The Trump Administration’s HIV Prevention Contradictions
HIV attacks the body’s immune system and without treatment, it can lead to AIDS. The virus is transmitted via contact with body fluids such as semen, blood, and other bodily discharges.
The new head of the Department of Health and Human Services (HHS), Robert F. Kennedy, Jr., has expressed some doubts about those facts. Now the Trump administration is contemplating the elimination of the HIV prevention division that is a part of the Centers for Disease Control and Prevention (CDC), according to NBC News.
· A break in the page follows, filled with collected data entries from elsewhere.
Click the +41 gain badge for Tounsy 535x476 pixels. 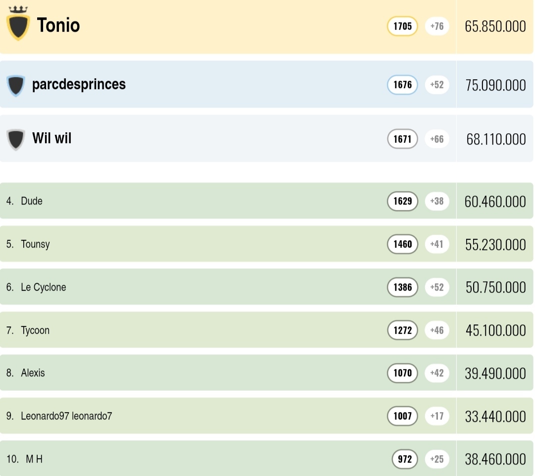click(x=437, y=244)
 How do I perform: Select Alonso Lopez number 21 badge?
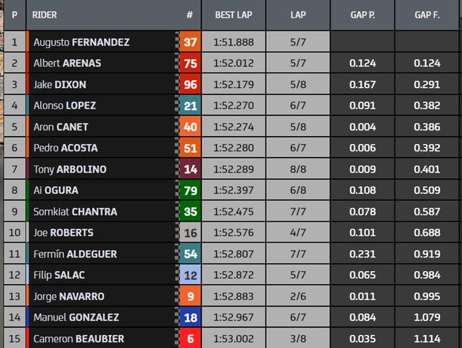click(190, 105)
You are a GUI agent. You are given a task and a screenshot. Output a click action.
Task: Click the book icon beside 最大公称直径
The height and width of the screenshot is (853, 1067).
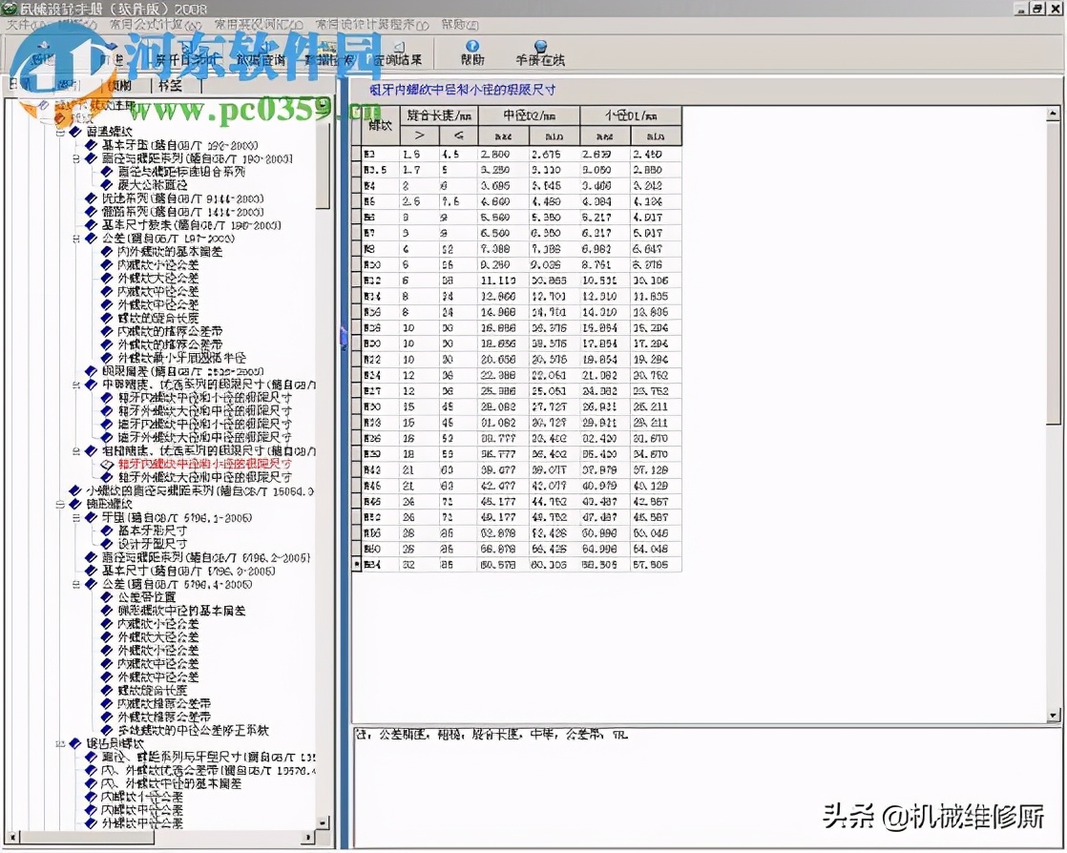(107, 185)
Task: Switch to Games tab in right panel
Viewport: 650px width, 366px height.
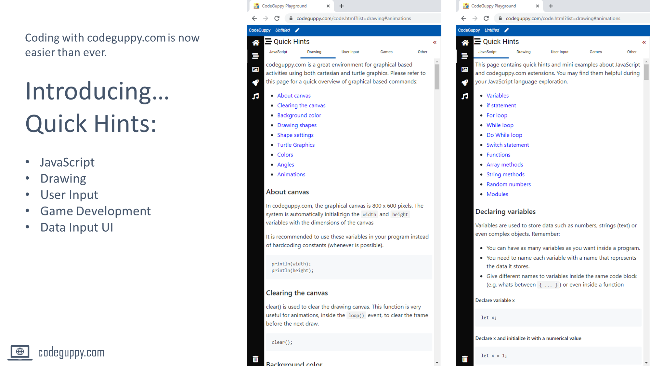Action: click(x=595, y=52)
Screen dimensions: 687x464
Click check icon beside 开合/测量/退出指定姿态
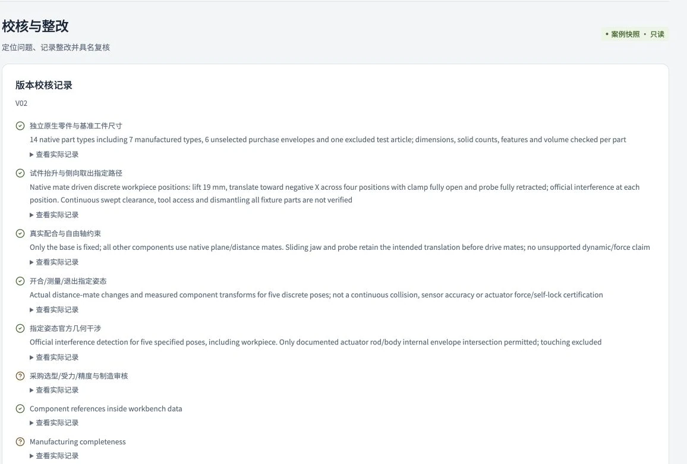[x=20, y=281]
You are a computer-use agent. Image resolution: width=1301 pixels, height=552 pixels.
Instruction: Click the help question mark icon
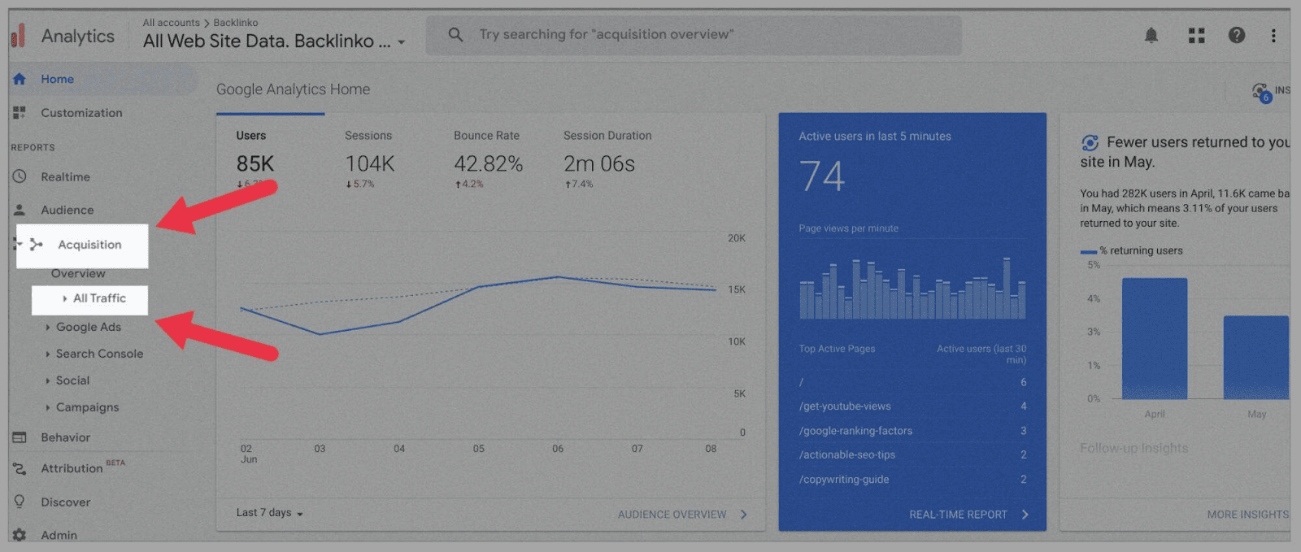[x=1237, y=35]
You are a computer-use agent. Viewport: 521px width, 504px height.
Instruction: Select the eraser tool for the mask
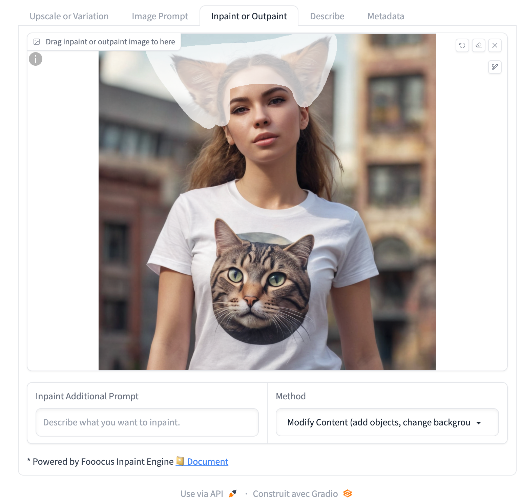pos(478,45)
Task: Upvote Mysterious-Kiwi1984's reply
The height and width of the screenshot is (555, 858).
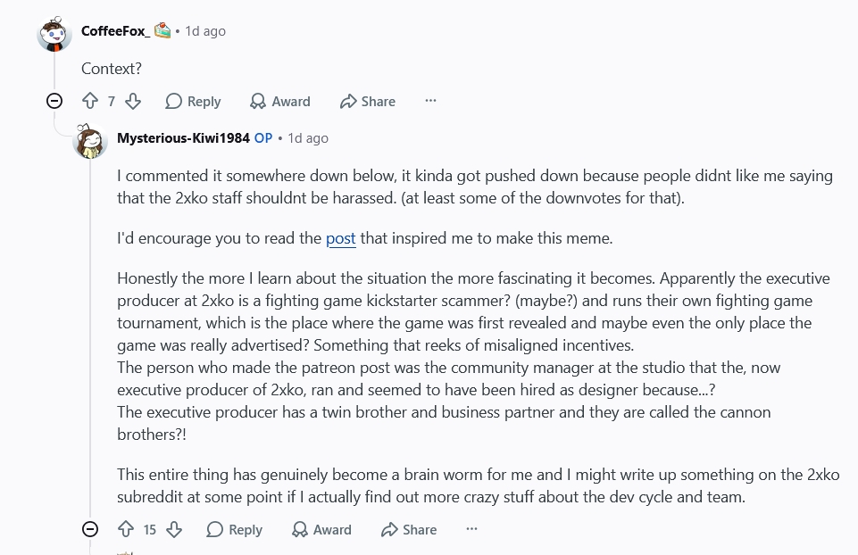Action: [126, 529]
If the CDC is anything, it is supposed to be the chief agency that detects, controls, and eliminates infectious diseases. HIV is just such a communicable microbe. The CDC estimates 31,800 Americans were infected with it in 2022, the year in which the latest data are available. The CDC also estimates that “approximately 1.2 million people in the U.S. have HIV. About 13 percent of them don’t know it and need testing.”
Oddly, efforts to cut back on the CDC’s programs aimed at reducing HIV infections stand in contradiction to President Donald Trump’s own Ending the HIV Epidemic in the U.S. (EHE) initiative that he announced during his 2019 State of the Union address. Trump’s original EHE goal was to end the HIV epidemic in the United States by 2030. The EHE initiative boosted preventative strategies including increased HIV testing and the promotion of effective new pre-exposure prophylaxis medications. Thanks in part to the EHE, the rate of HIV infections is down 19 percent since 2016.